Information shown:
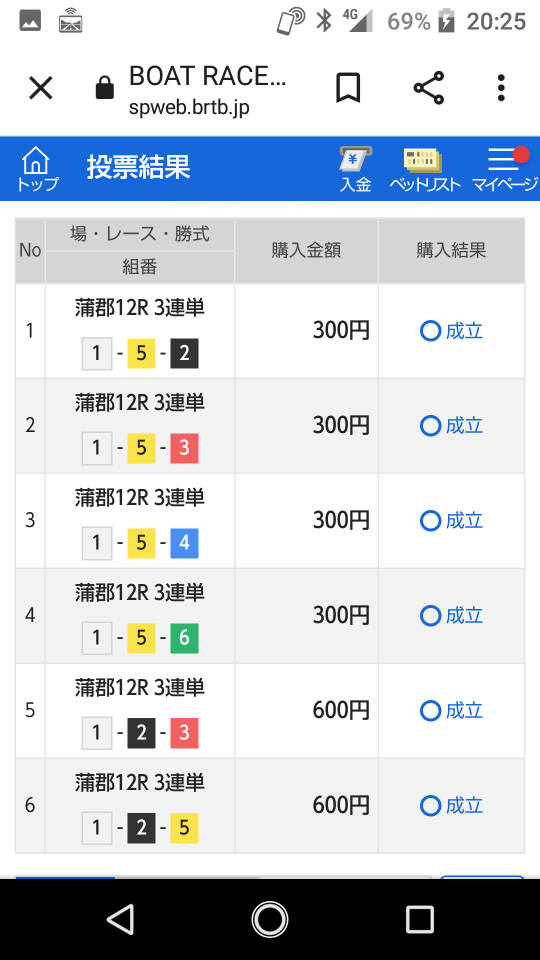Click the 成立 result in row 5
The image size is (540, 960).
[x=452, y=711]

* * *

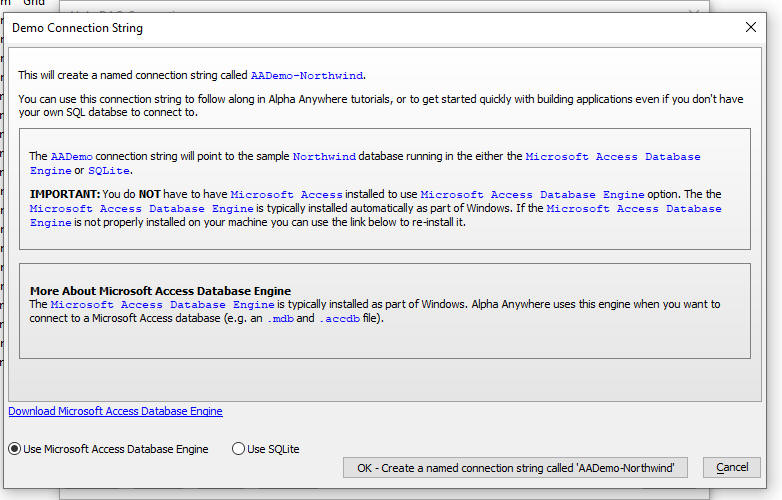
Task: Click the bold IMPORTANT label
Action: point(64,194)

Requirements: Please put the lines of the listing into a numbered list, from the line containing "Click the 成立 result in row 5" up to and including the line containing "[x=452, y=711]", skipping any blank lines. Leave the pictures out of your answer.

Full solution:
1. Click the 成立 result in row 5
2. The image size is (540, 960).
3. [x=452, y=711]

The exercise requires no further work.